======== Document ========

Sunday, July 27, 2008
THE LENS WHICH PIERCES TO THE CENTER OF OBJECTS CREATES ITS OWN WORLD: A small group takes an excursion into the woods. One of them records nervous video monologues about the strange creature they may have encountered. The entity itself might be something supernatural, might be someone in disguise, and might be a sign of madness.

It isn't The Blair Witch Project, but the parallels are striking enough to make me wonder if that low-budget horror hit -- nine years old this year! my, how time flies -- was an inspiration, conscious or unconscious, for Antero Alli's The Invisible Forest, in which the group entering the woods is a troupe of actors and the creature they may have contacted is the ghost of the surrealist playwright Antonin Artaud. In The Blair Witch Project, the movie drew much of its power from the suggestion that the story was actually true. The Invisible Forest does the reverse, mixing dreams with forest scenes so surreal that by the end of the picture, you're not sure which moments, if any, were not part of the protagonist's imagination.

========

Exercise objective
Continue the film review from where it stops. The material that comes next has no connection to the text.

======== Recorded information ========

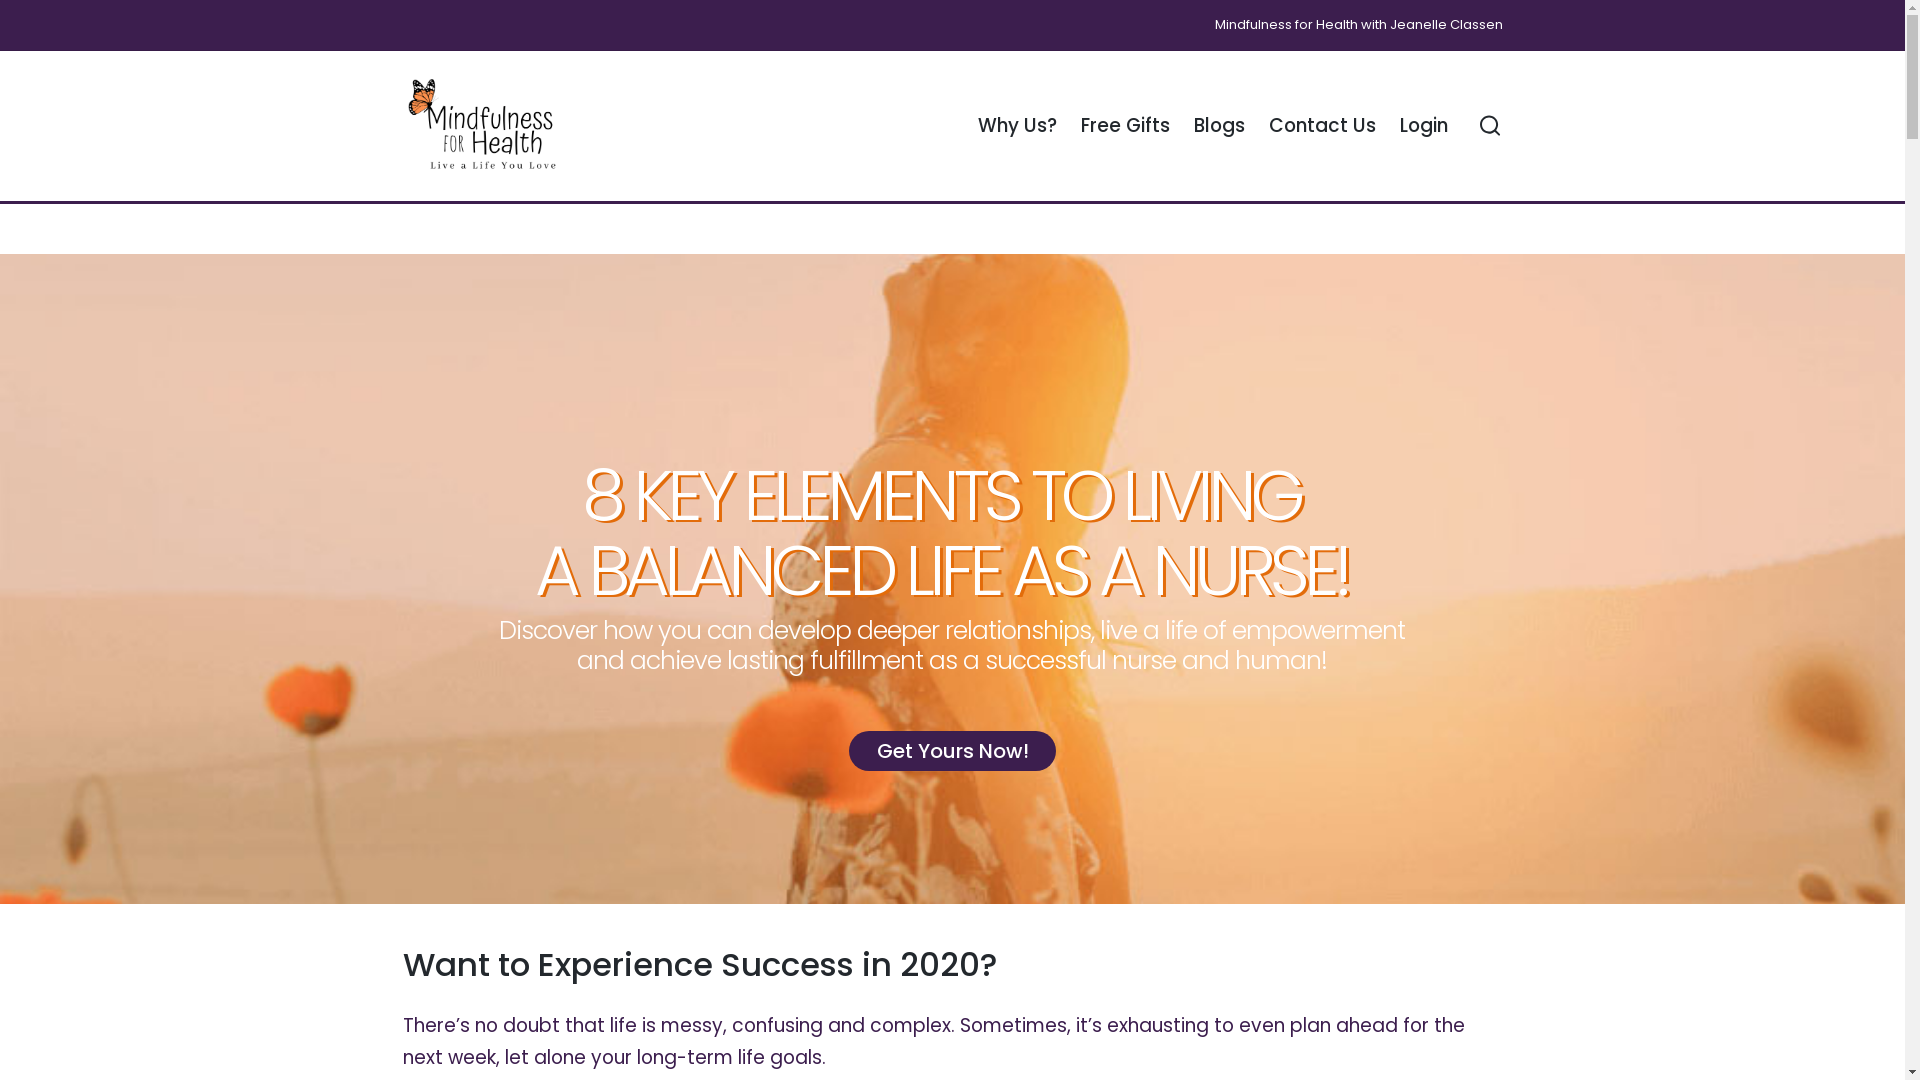  What do you see at coordinates (1018, 126) in the screenshot?
I see `Why Us?` at bounding box center [1018, 126].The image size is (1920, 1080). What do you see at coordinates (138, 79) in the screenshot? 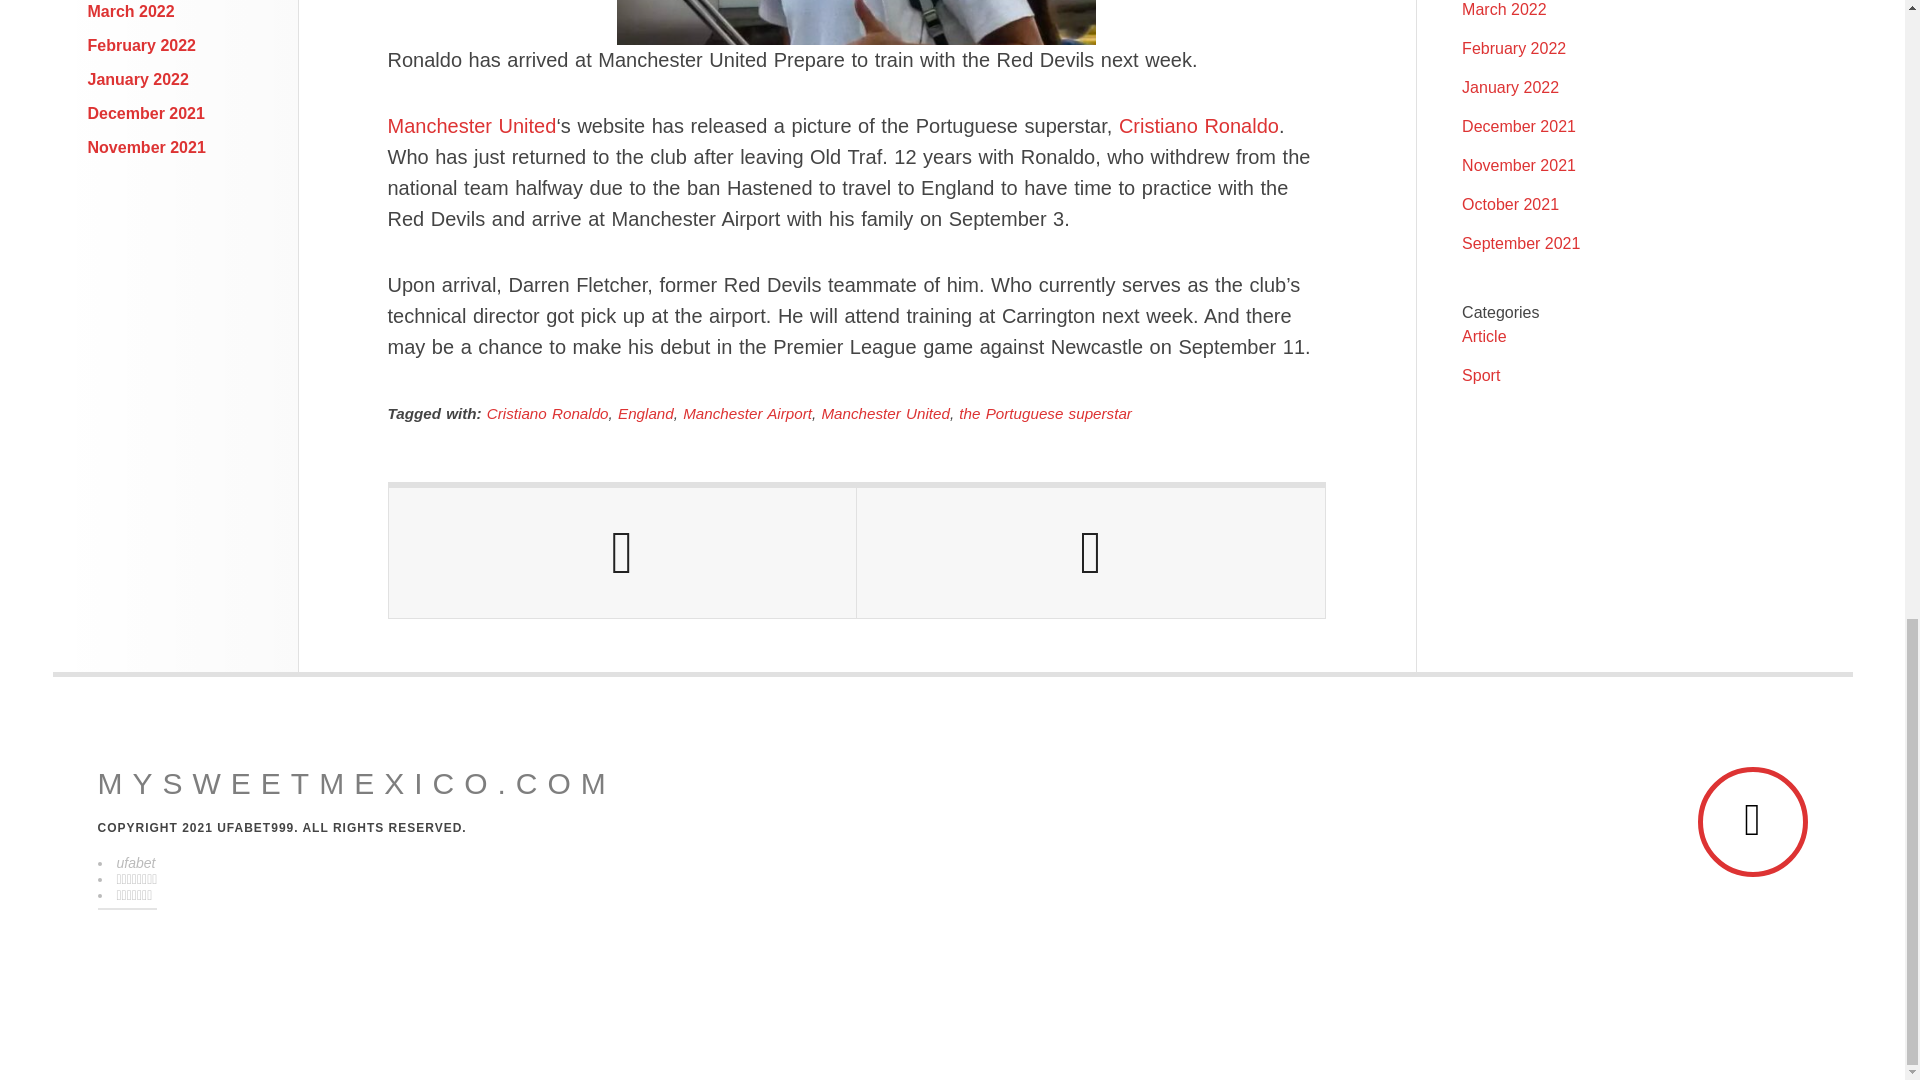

========

Exercise answer
Alli's movies almost always include visionary sequences that stand out as the visual peak -- and, sometimes, the dramatic peak -- of the stories that contain them. In this film, improvised without a script, those visually inventive, non-linear scenes nearly take over the movie altogether. I had mixed feelings about this: What may be his most delirious picture to watch is also his most difficult story to follow, and at times the narrative seemed to spiral out of control. On the other hand, the spiral takes us places an ordinary, scripted story might avoid, even when the visual effects cease. In particular, the improvised dialogues between Alli, as the troupe director who believes he has been contacted by Artaud, and Garret Dailey, as his psychiatrist "Philip K. Brodrique," are naturalistic, funny, frightening -- in general, the best acting I've seen in Alli's oeuvre.

A 2008 release, The Invisible Forest is not currently playing in any theaters, but it is available
on DVD.

Update: I forwarded this review to Alli, who I've interviewed a couple of times in the past. From his reply:
Each film I make always carries a deeper subtext -- "what this film is really about" -- that I don't tell the actors or the audience. It's part of what drives me to make each film. With "Forest" I wanted to offer an aesthetically pleasing yet psychologically disturbing experience of getting lost...lost in the dark wood, as it 'twere.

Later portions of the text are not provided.